If you shake me hard enough, though, for a split second, I almost mix.

It makes me crave a shaking, and I wonder if I’ve been calling all this turmoil into my life… just to feel concentrate, just to feel whole.

Just to be a solution,
instead of just another problem.

20 Comments

  1. Chaos to feel normal again. Probably deliberate. Maybe not? Maybe more reactive to situations. I don’t know but I hope you can find a more peaceful way to combine yourself back together.

    Liked by 1 person

  2. The only hope for it is to embrace the dilution and explore what that feels like. You are whole, even if you sometimes don’t feel it. I think you gained a part of yourself. It’s maybe just that it’s so new, and unexpected that you don’t relate to it, or understand it, or recognise it as yourself. Go exploring 🙂
    Alison ❤

    Liked by 2 people

  3. ❤ Part of you has been left in the prison…a goodness piece for sure. Part of prison has left with you…a piece that has made you more insightful, loving, compassionate…if that is possible ❤

    Liked by 2 people

  4. Shake, shake, shake.
    Like chocolate, strawberry or vanilla?
    Shake, shake, shake.
    Like the cha-cha and that Cuban motion?
    Shake, shake, shake.
    Like hands in geeting?
    Shake, shake, shake.
    Like with laughter, or anger, or cold?
    Shake, shake, shake…
    And see what comes of it.

    Liked by 6 people

  5. Perhaps you need an emulsifier more than a shaking, to blend those parts of you so you feel whole again, like yourself again. I’d hate for bits to fly off from a too-hard shaking. ❤

    Liked by 2 people

  6. I love this post, yet I feel sad about it, because I feel your sadness. HUGS, Rara…

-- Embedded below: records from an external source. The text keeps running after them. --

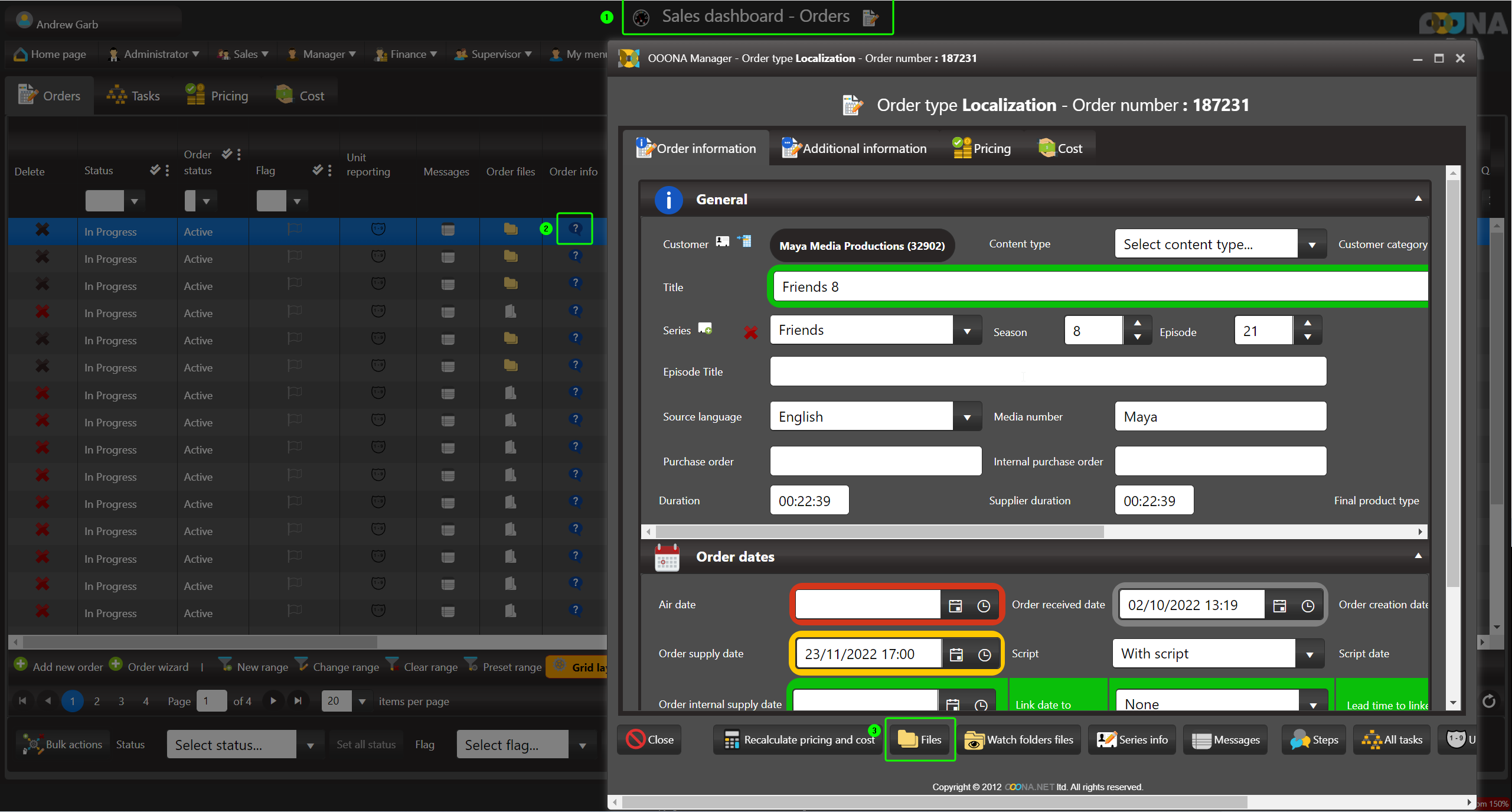
Task: Open time picker for Order supply date
Action: [984, 654]
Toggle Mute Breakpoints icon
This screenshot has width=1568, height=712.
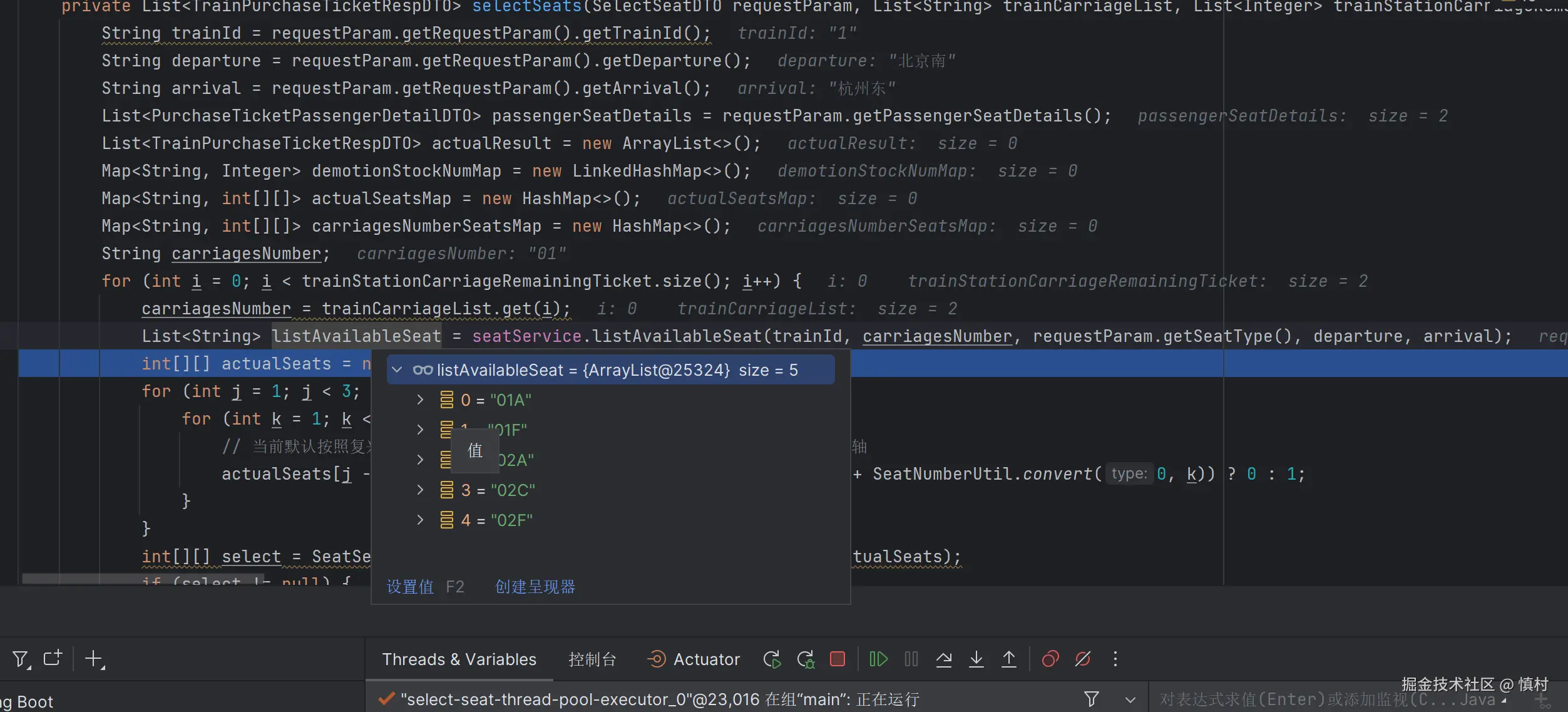tap(1082, 659)
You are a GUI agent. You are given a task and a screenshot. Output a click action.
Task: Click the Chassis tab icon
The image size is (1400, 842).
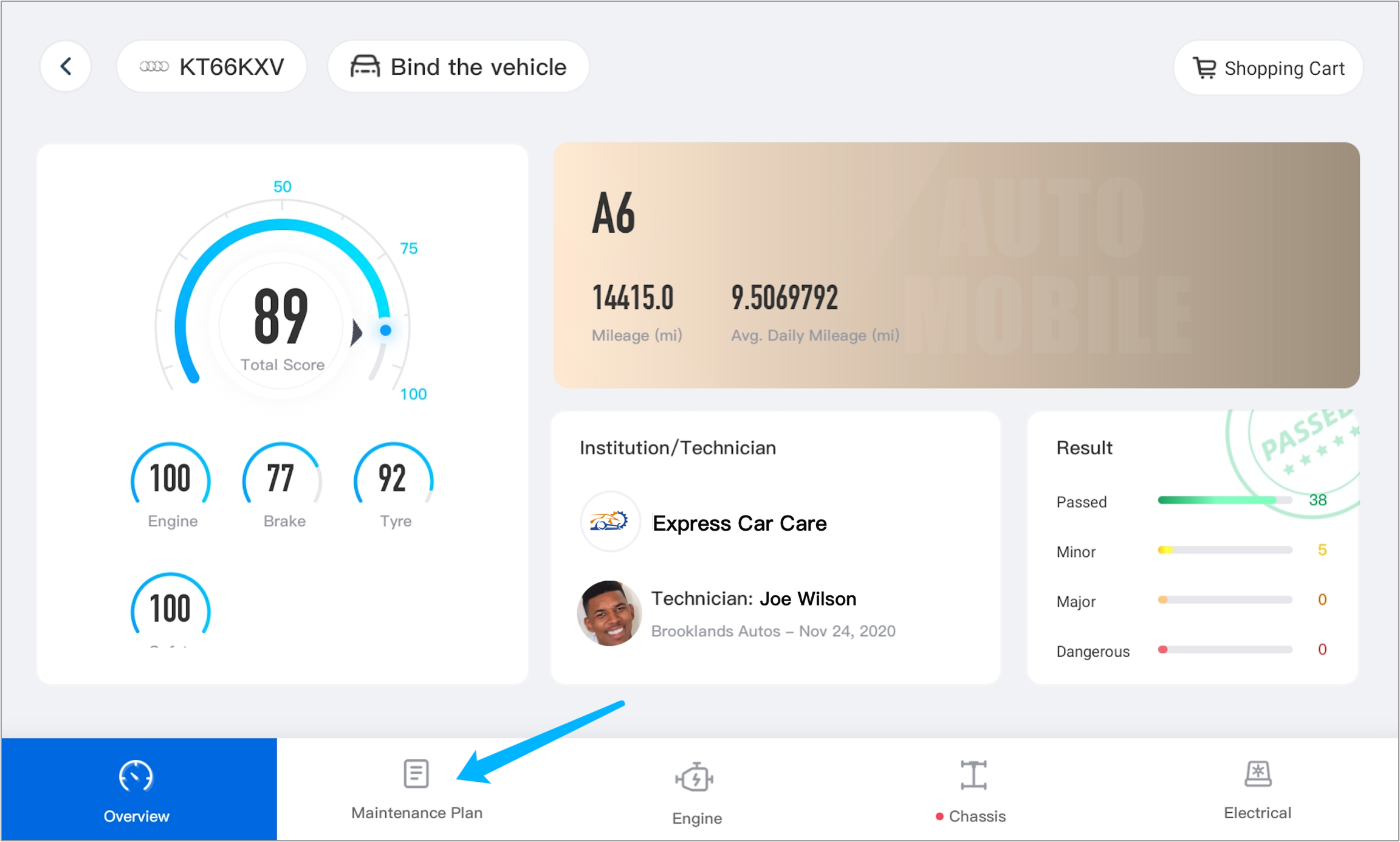click(x=973, y=775)
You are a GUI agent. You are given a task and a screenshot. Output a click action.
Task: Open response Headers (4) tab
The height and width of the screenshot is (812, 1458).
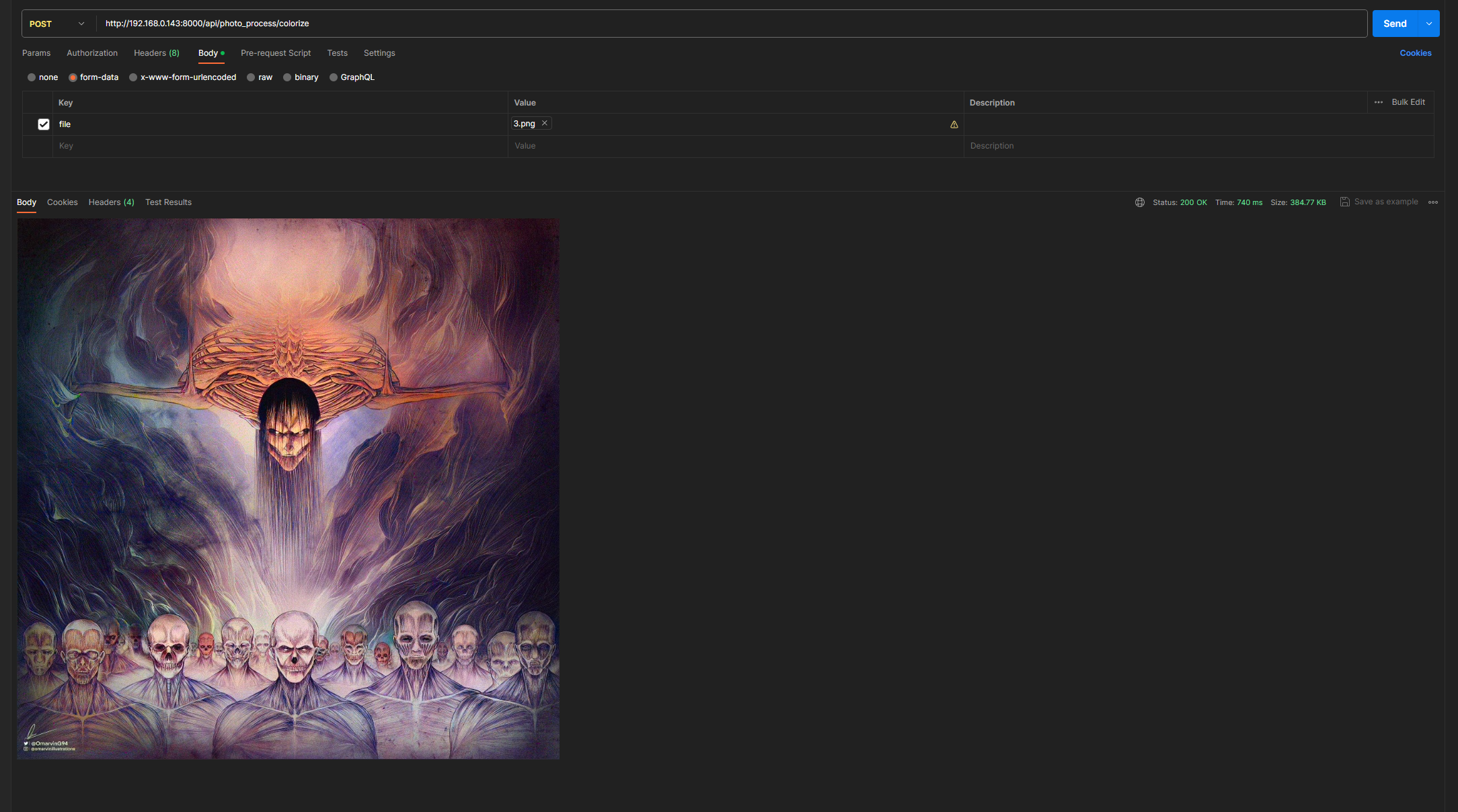[x=111, y=202]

    Somehow, I don’t feel like sharing the link to my D post. This post deserves much respect (not that I am disrespecting your other ones…).

    Liked by 2 people

  7. Yet I wonder how much you have always been oil and water, floating above the emuslification of society, clearer and more able to see. I feel as though you are one who sees the blacks and whites and delineation of greys where so many of us see haze and smudges. More so, through the prism of prison and its unique deliverance of a perspective most of us will never hope to achieve – not because of it, but because of YOU in it.

    You are the solution wherever you go, Ra.

    Liked by 2 people

  8. I am absolutely enamored with your depiction. I too feel like an elixer who is ready to battle some of lifes horrible diseases only to be disappointed that i can only be used to cure some…a minute part of them actually and be immune to my own healing properties. I share your complexities as i also went through a whole decade incarcerated but that was decades ago but the stagnant moment inside felt like a lifetime in itself so lifetimes have gone before my eyes in search within and without of the stop sign that will allow me to ginally take the tight turn into destiny…

    Liked by 2 people

  9. Please grace my blogs with your presence as i truly believe in kindred spirits and i see myself always seeking a sensay never truly believing my gibberish makes sense to the rest of society or are we just an island which society is trying to figure out

    Liked by 2 people

  10. Lovely, insightful. You brought to me a tingly sensation through every nerve. I was enamored, stricken with pain and heartfelt joy all at the same instance. You get “it” better than most and being of and not all at the same time. Complex YOUniqueness!